Pierre Hardy, obras de arte para los pies

Pierre Hardy es uno de los más afamados diseñadores de calzado. Nació y creió en París, donde se licenció en Bellas Artes y donde estudió danza. Sus inicios profesionales estuvieron relacionados con el mundo de la escena: trabajó en una compañía profesional de danza y entre 1983 y 1990 enseñó escenografía en una escuela de teatro. En 1985 también comienza a trabajador como ilustrador en revistas de moda (Vogue y Vanity Fair) lo que le abrió las puertas de Christian Dior, donde trabajó durante cuatro años como diseñador de sus colecciones de calzado femenino.
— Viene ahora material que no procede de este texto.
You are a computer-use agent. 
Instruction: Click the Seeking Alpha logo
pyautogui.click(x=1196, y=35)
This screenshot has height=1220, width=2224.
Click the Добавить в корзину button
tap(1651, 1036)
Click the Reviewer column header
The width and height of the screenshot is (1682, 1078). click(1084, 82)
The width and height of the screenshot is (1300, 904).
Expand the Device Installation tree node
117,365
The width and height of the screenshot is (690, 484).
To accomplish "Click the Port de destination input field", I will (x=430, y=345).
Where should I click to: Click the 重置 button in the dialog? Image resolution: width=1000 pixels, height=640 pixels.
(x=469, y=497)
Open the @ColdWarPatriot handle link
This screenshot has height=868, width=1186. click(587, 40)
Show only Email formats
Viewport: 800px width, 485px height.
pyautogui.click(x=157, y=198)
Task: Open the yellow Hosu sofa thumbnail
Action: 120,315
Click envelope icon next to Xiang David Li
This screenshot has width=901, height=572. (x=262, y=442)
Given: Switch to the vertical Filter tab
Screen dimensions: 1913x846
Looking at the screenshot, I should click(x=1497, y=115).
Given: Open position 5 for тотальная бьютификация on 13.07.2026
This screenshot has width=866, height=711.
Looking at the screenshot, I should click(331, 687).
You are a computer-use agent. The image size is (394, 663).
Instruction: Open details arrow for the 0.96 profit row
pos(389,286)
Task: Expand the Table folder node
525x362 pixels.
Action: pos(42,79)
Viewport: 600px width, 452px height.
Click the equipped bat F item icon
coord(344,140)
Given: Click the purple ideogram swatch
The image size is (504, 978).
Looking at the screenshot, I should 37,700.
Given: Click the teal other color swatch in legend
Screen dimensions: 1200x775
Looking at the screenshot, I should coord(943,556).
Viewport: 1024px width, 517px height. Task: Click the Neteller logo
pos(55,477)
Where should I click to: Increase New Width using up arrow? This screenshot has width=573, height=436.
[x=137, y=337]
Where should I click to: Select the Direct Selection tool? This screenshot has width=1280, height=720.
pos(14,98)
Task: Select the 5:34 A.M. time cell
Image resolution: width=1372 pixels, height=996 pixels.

En 1990 deja Dior para incorporarse a Hermès como director creativo de las colecciones de mujer y diseñadores de las colecciones de calzado masculino, hasta que en 1999 lanza su propia marca diseñando una colección primavera/verano de zapatos de mujer.


Hardy está en ese momento en la cresta de la ola y encadena su trabajo con su firma con colaboraciones con Balenciaga y Hermés. En 2002 lanza su primera colección de calzado masculino, en 2003 abre su primera tienda propia en París, en la que introduce un nuevo concepto de arquitectura para el comercio minorista y en 2006 diseña sus primeros bolsos. Al tiempo que se encarga de dirigir la división de alta joyería de Hermés. Su trabajo como diseñador le lleva a ser nombrado Caballero de las Orden de las Artes y las Letras, distinción que el Estado francés concede a sus artistas. Su expansión continúa con la apertura de una segunda tienda en París en 2009 y un año después da el salto a Estados Unidos con la inauguración de su propia boutique en Nueva York. En la actualidad, Pierre Hardy cuenta con tiendas en 35 países, incluido España donde se pueden adquirir sus creaciones en Ibiza, Mallorca y Marbella.


Las claves del éxito de Pierre Hardy son su capacidad para recrear formas arquitectónicas en el calzado femenino, su apuesta por colores originales y atrevidos, y por ideas extraídas directamente del arte, en especial elementos barrocos y clásicos. Sin duda, sus creaciones no dejan indiferente a nadie, ni a las mujeres que lucen sus zapatos y a los ojos que observan increíbles obras de arte en movimiento.